Y ahí empezó otra tortura cuando, sonriendo, me entregó un cepillo.

—Cuando acabes de secarte todo el cuerpo, debes dejar tu pelo completamente libre de enredones.

—¿Y cómo hago eso?

—Con paciencia. Fíjate. Por ser tu primer día te voy a ayudar.

Empezó a pasar las púas por mi melena, estirando hasta deshacer cada nudo.

—¡Duele! —exclamé.

—Ser bella duele, Laura —respondió, sin siquiera bajar el ritmo. Y piensa que mañana tendrás que hacerlo tú sola, como todas las mañanas.

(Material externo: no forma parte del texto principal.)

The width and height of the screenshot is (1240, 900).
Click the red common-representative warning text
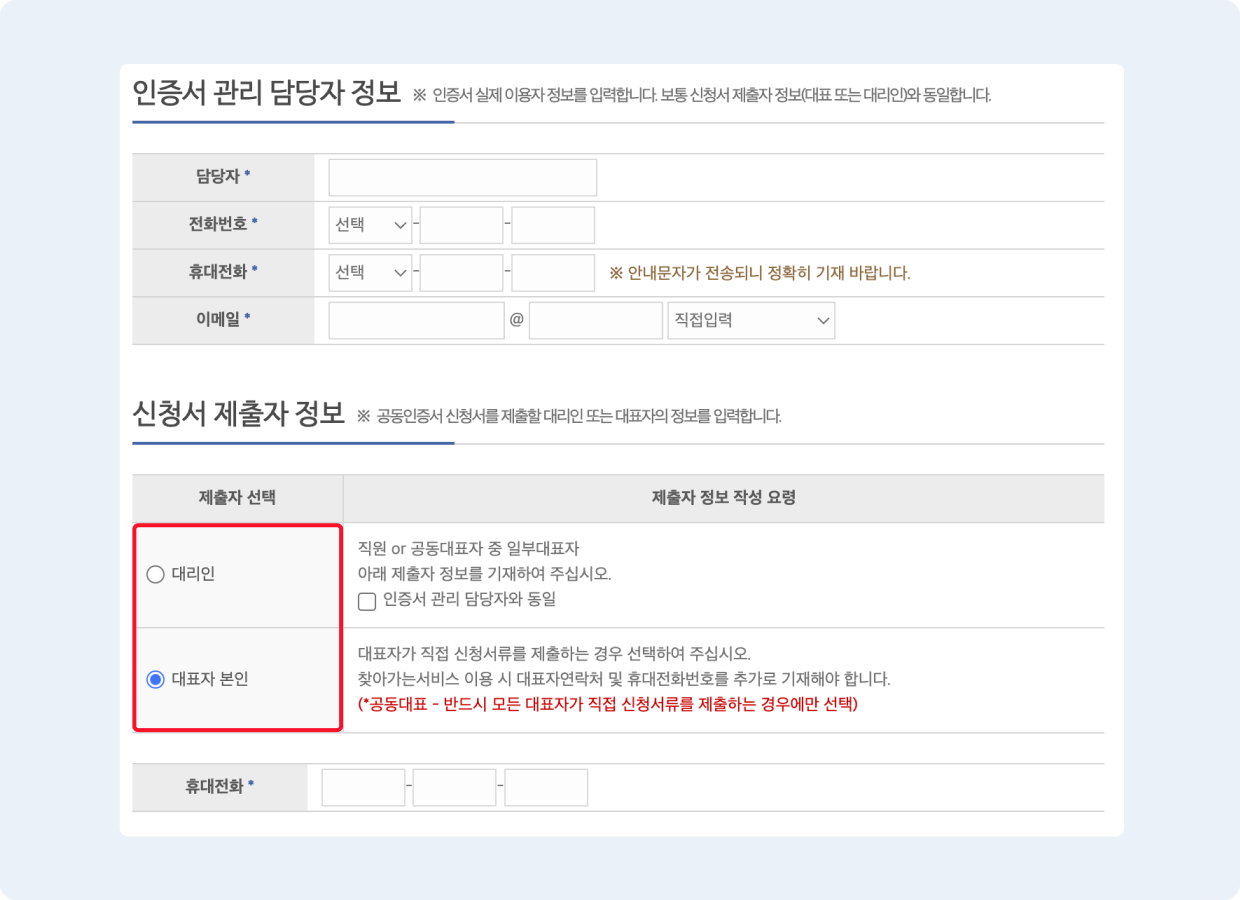point(608,708)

Luego llegó el secador de pelo y un cepillo redondo con el que se suponía que tenía que mantener los rizos que mi pelo en breve iba a tener.

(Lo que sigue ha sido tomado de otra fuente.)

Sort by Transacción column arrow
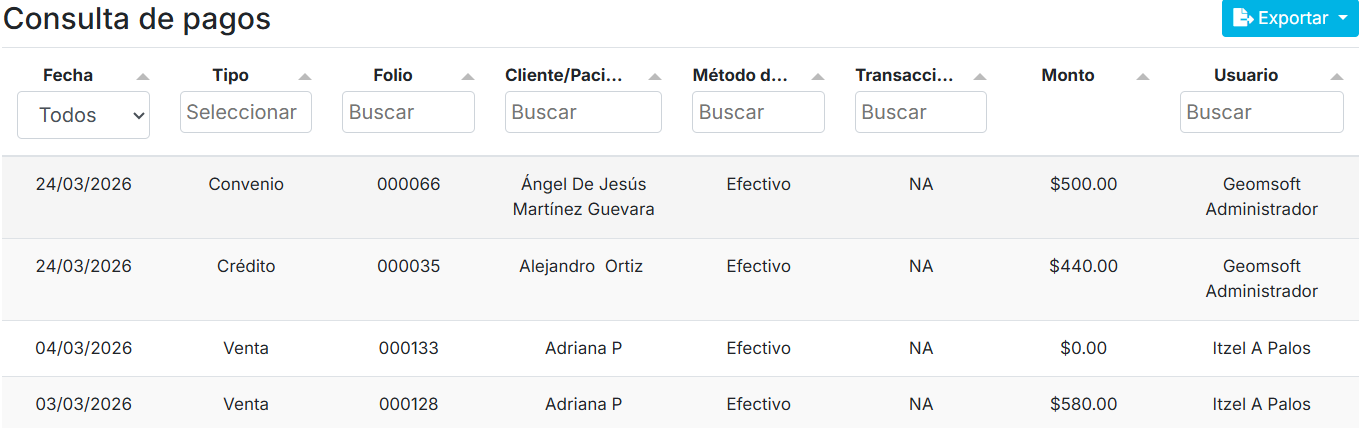The height and width of the screenshot is (428, 1361). (x=980, y=76)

—Por cierto —dijo, mientras yo hacía mis torpes esfuerzos con cada adminículo en una mano, sentada sobre la cama—, es la última vez que usas ese champú. Desde mañana usarás uno específico para cabello teñido y rizado. ¡Y jamás, jamás dejes de usar acondicionador!

Se calló un momento, pensando, antes de volver a hablar:

—Mira... no estoy segura de lo que has hecho ahí dentro. Creo que debería haberte vigilado.

¿Verme desnuda? ¿Controlarme como a una cría de 6 años? ¡Vamos hombre! ¿Cómo iba a permitir eso? Pero no dije nada. Tan sólo me sonrojé. Como respuesta, ella me sujetó las manos para que detuviese mis movimientos que, aunque torpes, ya tenían cierta soltura. Paré el secador y la miré.

—Laura... ¿qué te parecería si mañana mi bañase contigo?

No podía ser. Un profesor, guía, o lo que fuera Isabel no se desnuda delante de sus alumnos. Me encogí de hombros, sin saber qué responder.

—Creo que te vendría bien y si me ves desnuda no te sentirías tan violenta, ¿no?

¿Qué clase de lógica era esa? ¿Estar dos mujeres desnudas es menos violento que estar una sola?

—No sé, Isabel —dije al fin—. No me parece una idea... normal. Ya lo estoy pasando bastante mal tratando de adaptarme a mi cuerpo y a lo que sea que han hecho con mi mente como para ducharme contigo como si fuéramos... no sé... madre e hija. Te juro que jamás se me habría ocurrido una propuesta semejante.

—Sí... tienes razón. Perdona, Laura. A veces pienso cosas raras. Pero te juro que no tenía ningún interés sexual al proponértelo. De hecho —añadió, mirándome fijamente con sus ojazos azules—, yo no tengo deseo sexual.

—¿No? —se me escapó, mientras recordaba mi frustración de la pasada noche. Casi mejor no tenerlo que no ser capaz de satisfacerlo...

—Bueno... dejemos de hablar de mí —dijo, poniéndose en pie—. Acaba de secarte el pelo y ponte el pijama. Es hora de tu primera clase de maquillaje.

Oh, no... ¿Cuánto tiempo debía dedicar cada mañana sólo a "embellecerme"? ¿Me iba a quedar tiempo para algo más en el día?